Lors du débat parlementaire, nombre de députés médecins ont mis en cause la cohérence d’un article qui se traduit par une sortie accélérée du régime des ALD tout en maintenant le 100 % pour les examens de suivi. « Peut-on dire à un malade cancéreux qu’il est guéri ? interroge Jean-Luc Préel (Nouveau Centre, Vendée). Nous connaissons tous des cas de récidives tardives. D’ailleurs le texte prévoit de prendre en charge à 100 % l’examen de suivi ; autrement dit, le médecin pense qu’il convient de suivre ce patient de manière particulière, et donc ne le considère pas comme définitivement guéri ! ». Pour cet élu, il suffirait de mieux contrôler le respect de l’ordonnancier bizone, gare de « triage » entre ce qui relève de l’ALD et du remboursement de droit commun (une procédure déjà source de nombreux litiges médecins/caisses…). Certains vont plus loin : l’article voté serait une réponse à l’utilisation erronée ou abusive du bizone puisque, désormais, l’exonération définie dans la loi s’appuiera sur les référentiels et protocoles HAS.

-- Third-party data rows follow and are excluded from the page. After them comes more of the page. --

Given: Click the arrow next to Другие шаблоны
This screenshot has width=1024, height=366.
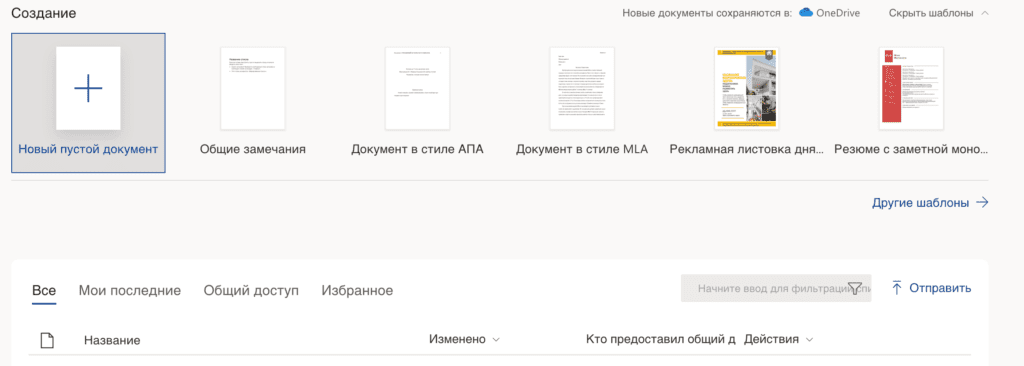Looking at the screenshot, I should (982, 203).
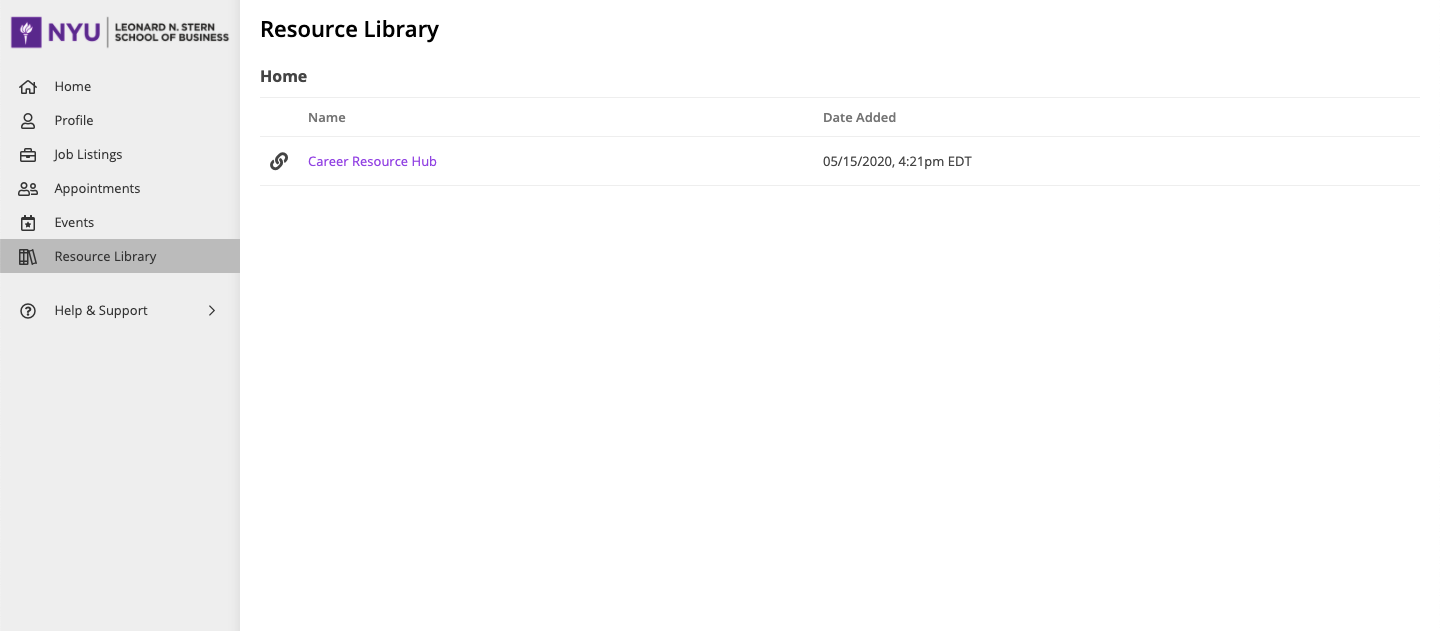Click the Resource Library books icon
Image resolution: width=1440 pixels, height=631 pixels.
[x=28, y=257]
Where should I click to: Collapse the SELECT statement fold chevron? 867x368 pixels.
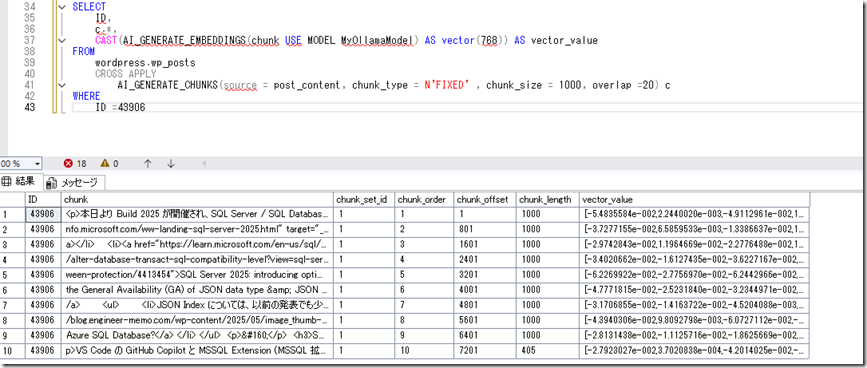(61, 7)

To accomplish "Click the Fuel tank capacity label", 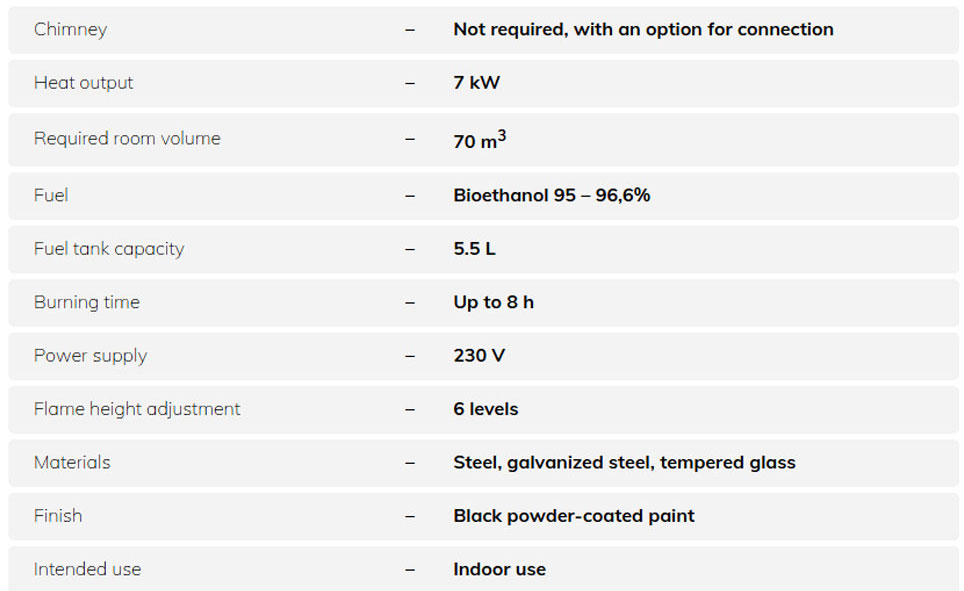I will pyautogui.click(x=109, y=249).
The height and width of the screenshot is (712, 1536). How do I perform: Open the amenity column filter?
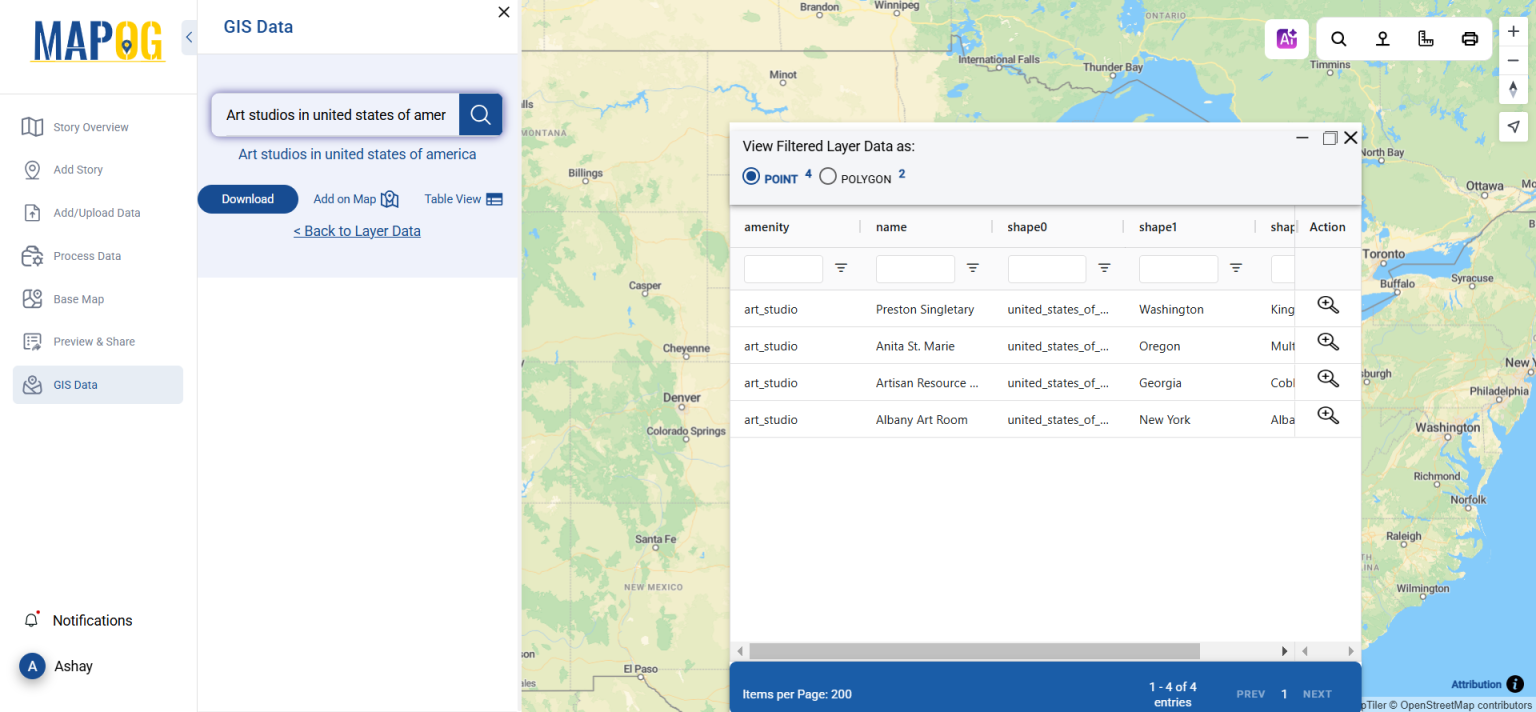pos(841,268)
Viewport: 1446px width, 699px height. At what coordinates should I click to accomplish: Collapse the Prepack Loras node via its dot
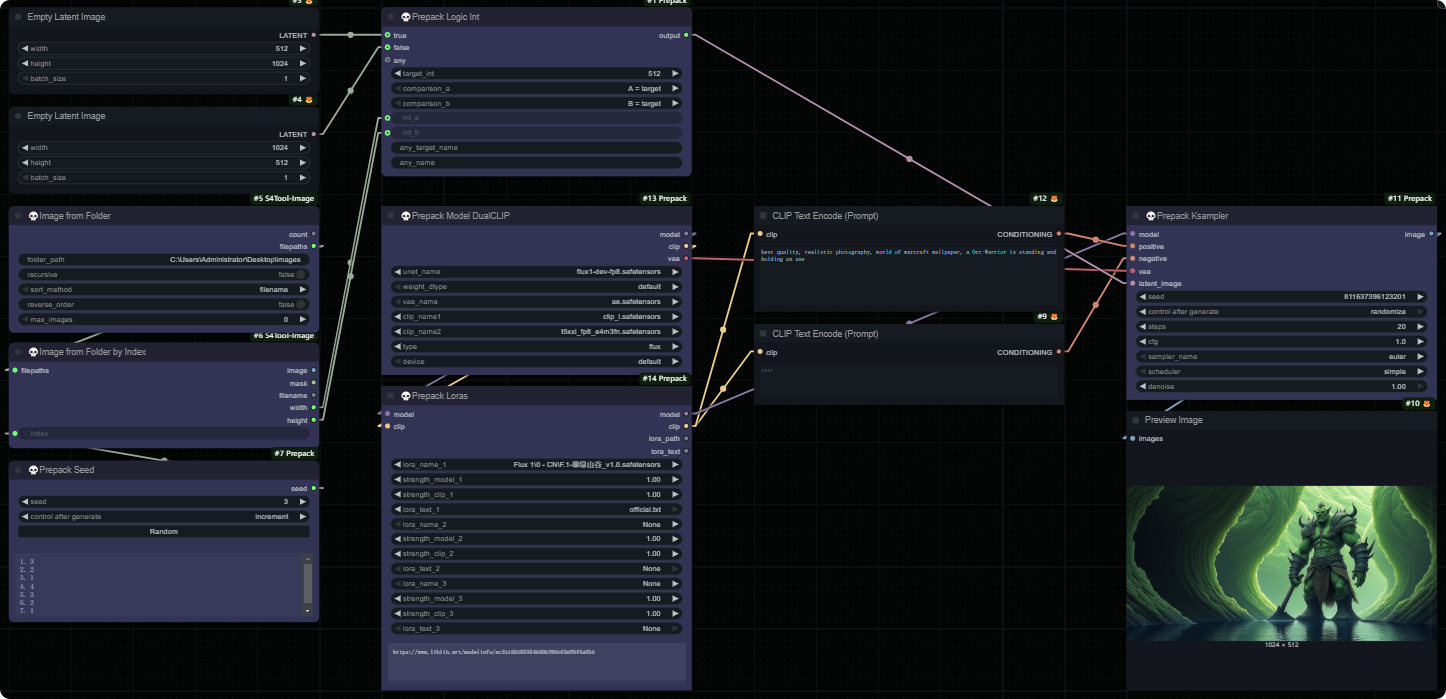coord(391,396)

Cardiologue, le député Jacqueline Fraysse (Gauche démocrate et Républicaine, Hauts-de-Seine) se montre également critique. « On ne peut pas décider par décret que tel patient peut sortir du 100 % et que tel autre doit y rester. Cette disposition ouvre une brèche dans le dispositif ALD en vue de le remettre en cause ». Mais c’est Michèle Delaunay, député PS de la Gironde, et cancérologue, qui porte la charge la plus sévère. Elle juge l’article 29 « incohérent, dangereux et inutile ». Elle souligne que deux cancers « ne peuvent jamais être déclarés guéris, le risque de récidive ne s’annulant pas avec le temps. C’est le cas le plus fréquent des cancers, le cancer du sein, mais aussi du mélanome, 7ème cancer en fréquence ». Qui plus est, « un patient qui s’entend déclaré guéri est logiquement incité à cesser le suivi qui reste dans bien des cas nécessaires. On risque de dépister trop tard une éventuelle récidive ». Pour Michèle Delaunay, le processus de sortie d’ALD ne relève pas du domaine législatif mais « du type de cancer, et de cas particuliers ».
La discussion devrait rebondir au Sénat. Le Collectif interassociatif sur la santé (usagers) vient d’adresser une lettre ouverte aux sénateurs les exhortant à supprimer l’article 29, étape vers « la fin » des ALD. « Le risque est important que cette nouvelle disposition soit utilisée comme un moyen de faire sortir le plus grand nombre de malade du régime des ALD, accuse le CISS. Ainsi la moindre période de stabilisation ou de rémission de la maladie serait utilisée pour priver les malades du régime de l’ALD initial ».
(1) En juin 2008, la direction de la CNAM avait suggéré de ne plus rembourser à 100 % les médicaments à vignette bleue pour les patients en ALD (et de ne rembourser qu’au taux normal de 35 %). Tollé immédiat et proposition enterrée.